◆ Task ◆
Once the line with "You are a computer-use" is reached, output it and every line after it, exactly, through the end of the records below. Pictures are skipped.

◆ Records to process ◆
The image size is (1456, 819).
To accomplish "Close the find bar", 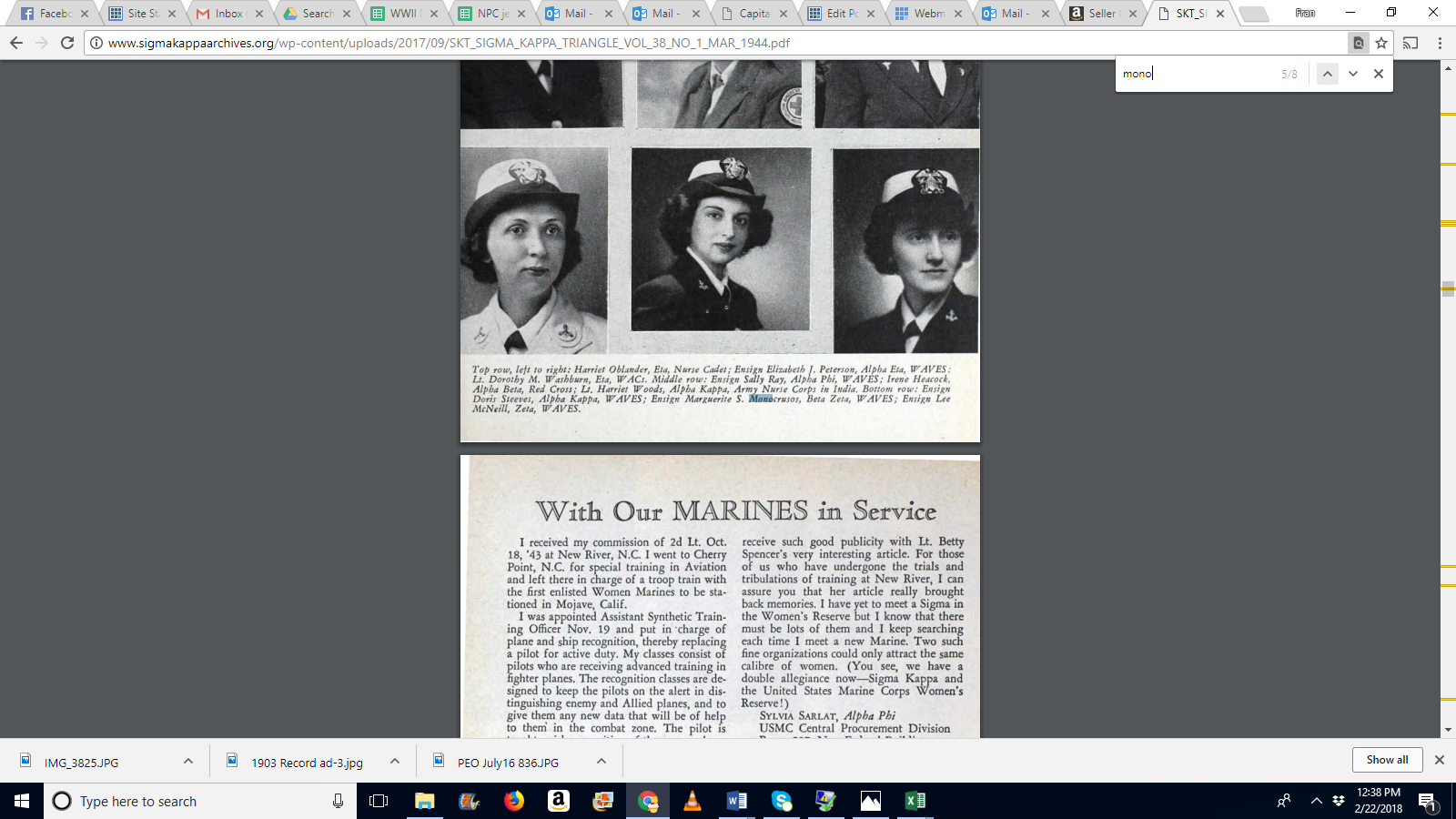I will pos(1379,74).
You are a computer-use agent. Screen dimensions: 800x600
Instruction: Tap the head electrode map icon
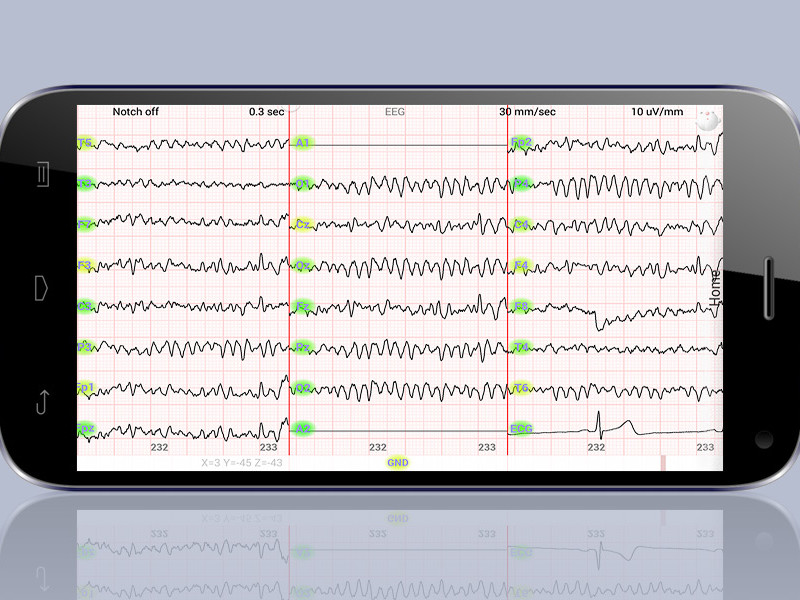[x=707, y=117]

◆ Written response ◆
You are a computer-use agent. Screen dimensions: 800x600
Instruction: Tap the head electrode map icon
[x=707, y=117]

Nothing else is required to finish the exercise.